Over that time, the Fed certainly drove the very short end of the interest curve - that's what the FOMC does.

But, that doesn't mean that the gain on stock prices came from the Fed. It simply says that short term traders had an idea of which direction they hoped the Fed would move (sometimes up, sometimes down) and they expected the Fed to go in that direction. So they bought on the expectation that the Fed would deliver the "good" news.
 
The bottom line is that we (Government, banks, citizen buyers) blundered our way into a depression and things don't look rosy on the way out. At least we ERs are not worried about being laid off. :)
I think I'd rather have a slow recovery with lots of hiccups and worried industries/investors than to have the manic-depressive market cycles that we've experienced between 1973 and 2008.

Using the example of your relative, the relative owes lots of other people far more -- like the Chinese neighbors. I hope you don't want to give a preference to their IOUs over our SS IOUs - wouldn't that be some kind of prohibited profiling. ;)
One can vote the incumbents out of office, and the other has nuclear weapons. Hmmm. Tough choice.
 
Low rates are a ticking time bomb and not just for individuals. Calpers announced today that their nominal return for fiscal year ending June 2012 was... wait for it... 1%!!! Pension funds (including SS trust fund) are getting hammered and the low investment returns are digging big holes.

By way of example Calpers projected 7.5% nominal for 2012.
 
Guess they're about as good at predicting markets as anyone else. Any one year makes no difference. They need to string those 1%'s together to really cause (additional) problems.
 
I don't believe there is a war on savers, just collateral damage. If the Fed wasn't practicing QE maybe we would be better off but maybe our equities would be halved instead and unemployment would be 15%. The bottom line is that we (Government, banks, citizen buyers) blundered our way into a depression and things don't look rosy on the way out. At least we ERs are not worried about being laid off. :)

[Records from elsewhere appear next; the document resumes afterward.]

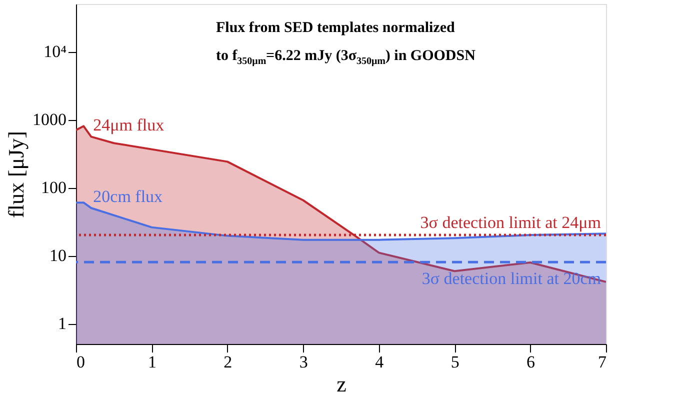  I want to click on y-tick-label: 1, so click(62, 324).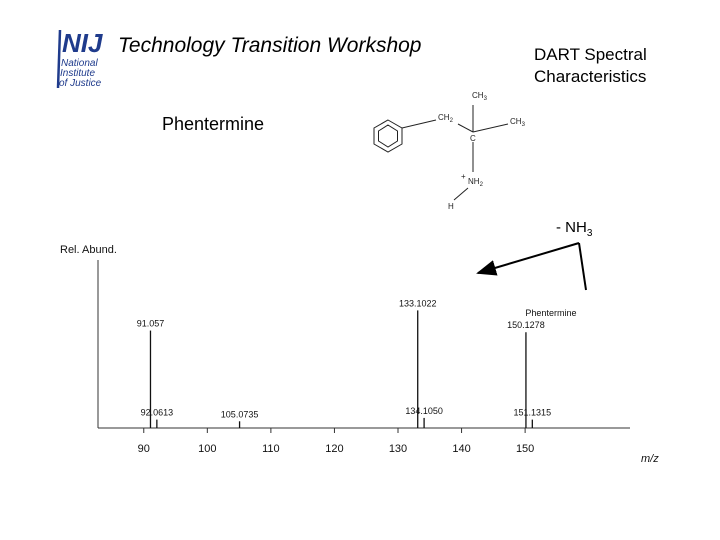 The width and height of the screenshot is (720, 540). Describe the element at coordinates (424, 411) in the screenshot. I see `peak-label-134.1050: 134.1050` at that location. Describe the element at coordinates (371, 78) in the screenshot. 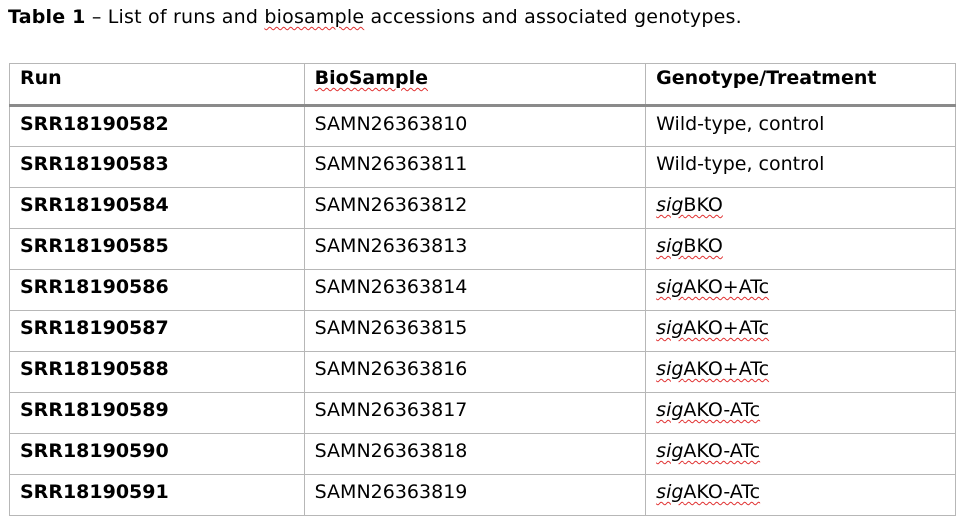

I see `header-biosample-label: BioSample` at that location.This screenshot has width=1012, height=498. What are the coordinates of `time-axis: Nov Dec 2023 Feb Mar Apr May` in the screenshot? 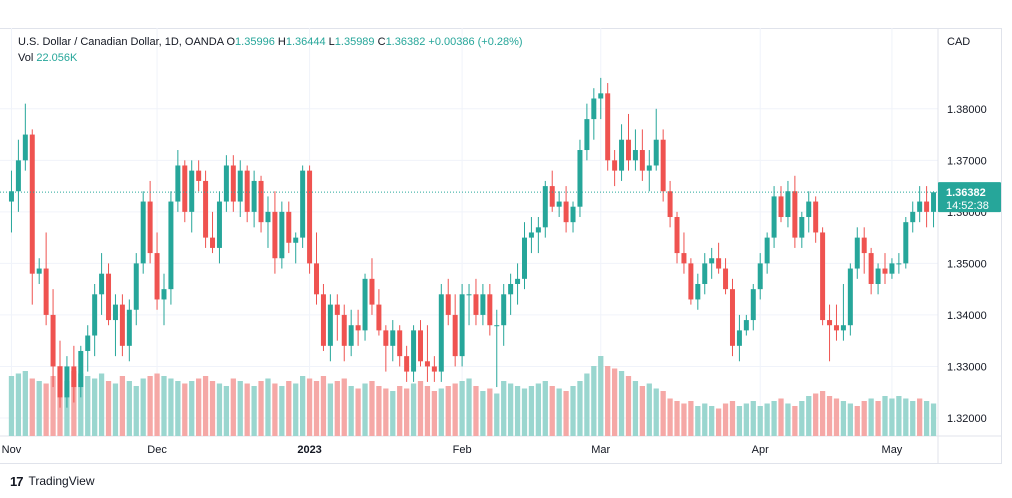 It's located at (452, 450).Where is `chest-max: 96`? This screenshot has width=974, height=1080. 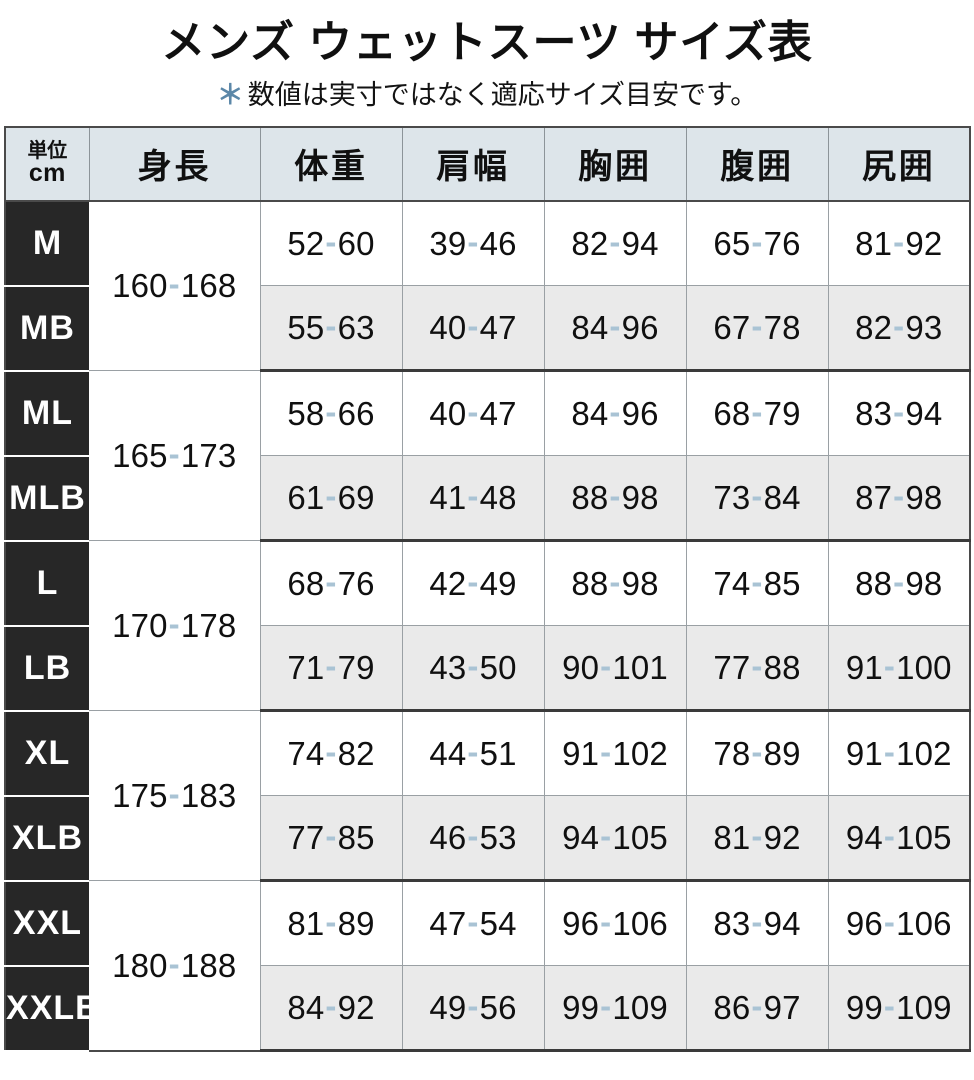 chest-max: 96 is located at coordinates (640, 327).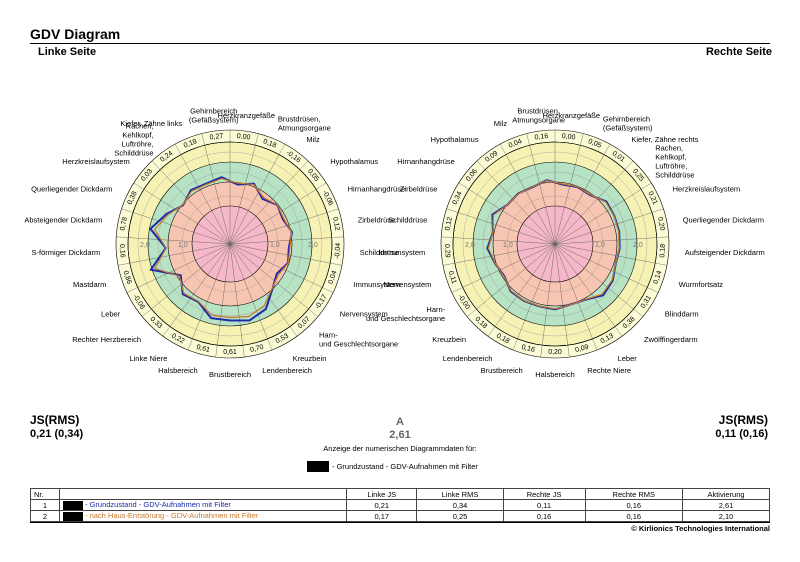 Image resolution: width=800 pixels, height=562 pixels. I want to click on sector-label: Rechter Herzbereich, so click(106, 340).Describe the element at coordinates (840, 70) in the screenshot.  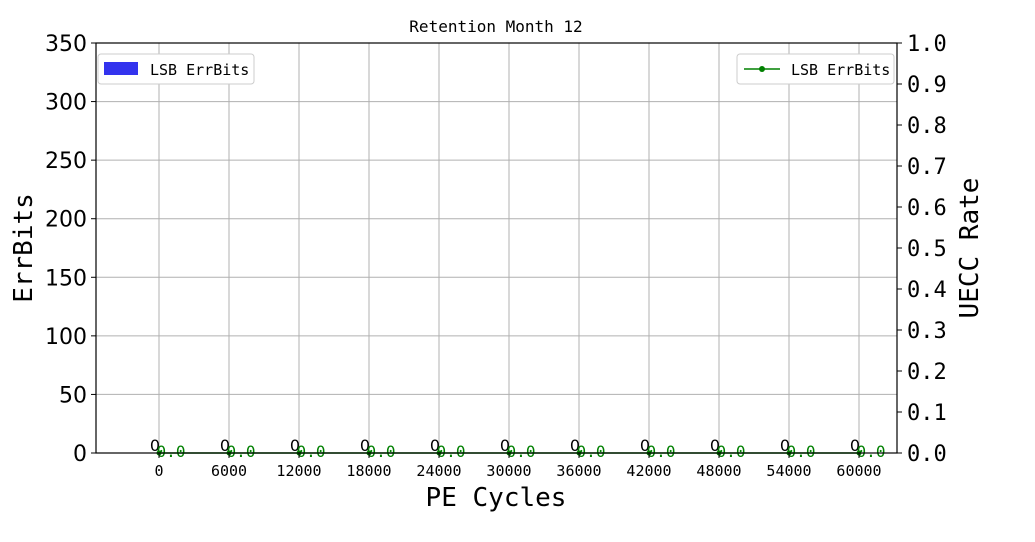
I see `legend-right-label: LSB ErrBits` at that location.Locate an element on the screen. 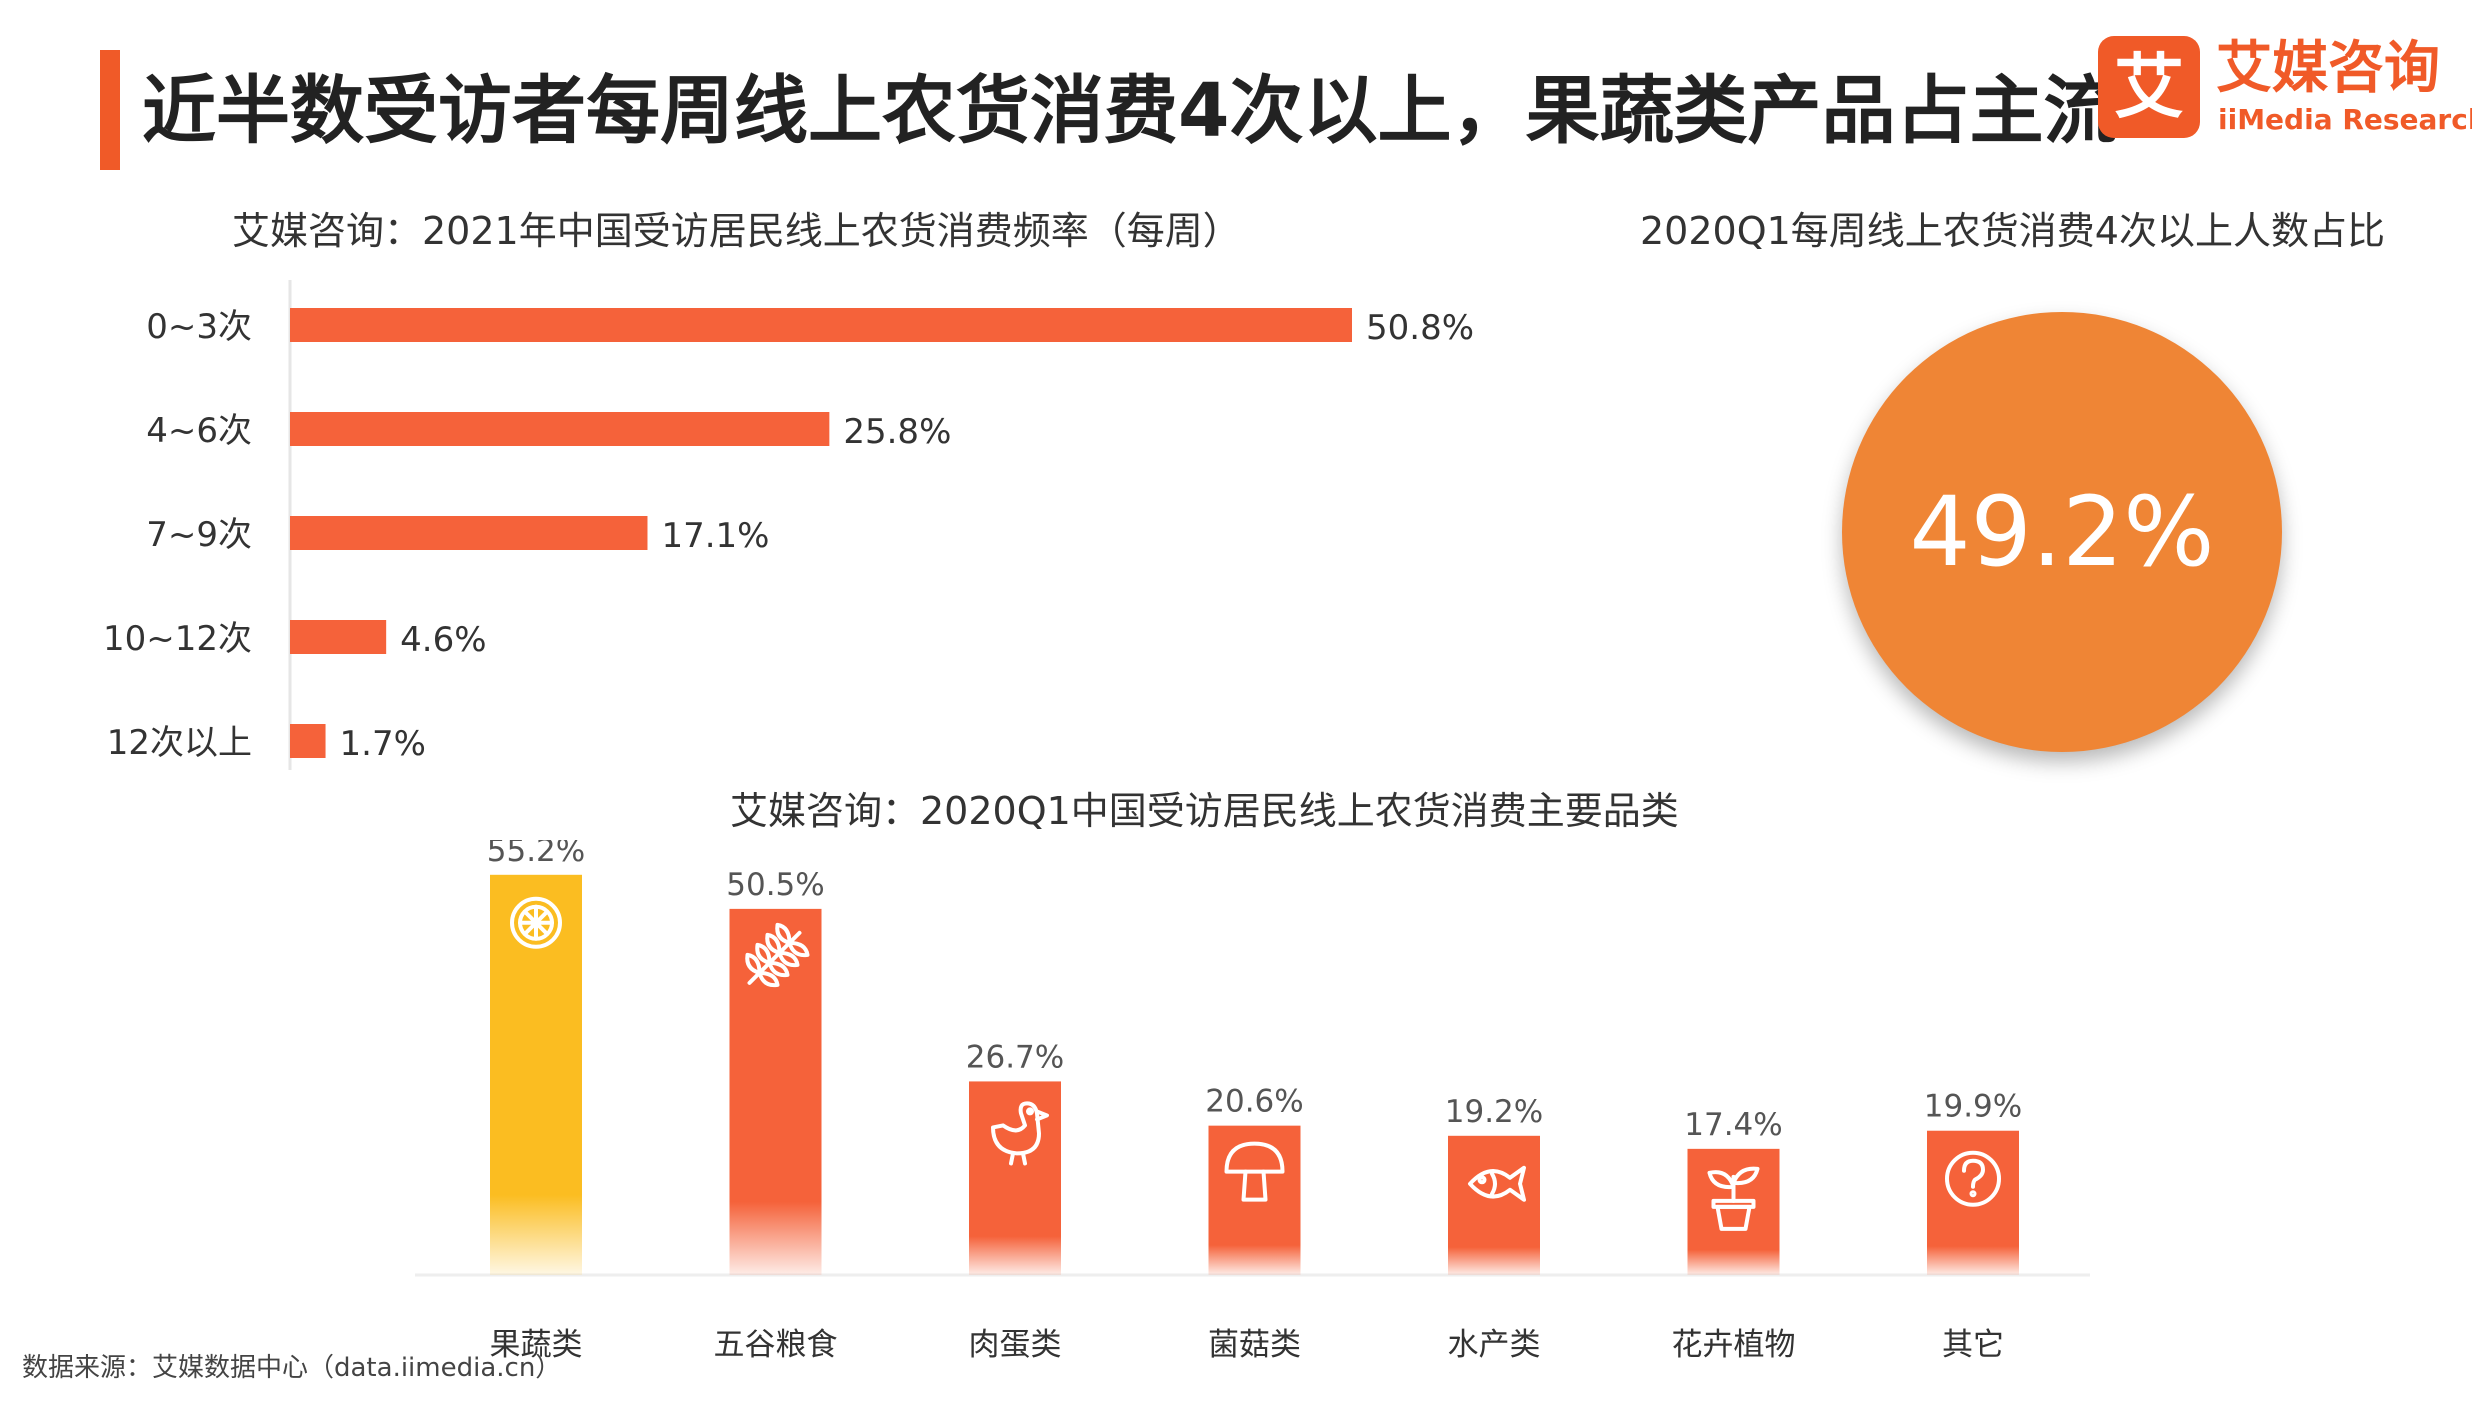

Thank you for ending with a positive.
 
Maybe another facet of the 'war on savers' is a generational/demographics issue. It occurs to me that the 'value' of capital and labor is always in flux. So if, generationally, there are fewer people to support the retired then labor becomes more important than capital. If we get older and there is a shortage of nurses then they get more expensive then if there is a surplus of such labor. So somehow the financial 'system' has to devalue capital/savings compared to labor and maybe 'stuff'. Now the market is a big thing , some folks have saved a lot and some little, some labor and material production can be more efficient. But it still seems like a fundemental proposition that our savings/investments (capital) are less valuable than the scarce resources of labor needed to support us. Maybe a good thing there are a lot of younger people in third world countries, we will slowly have to sell our assets to them for necessary services as we age.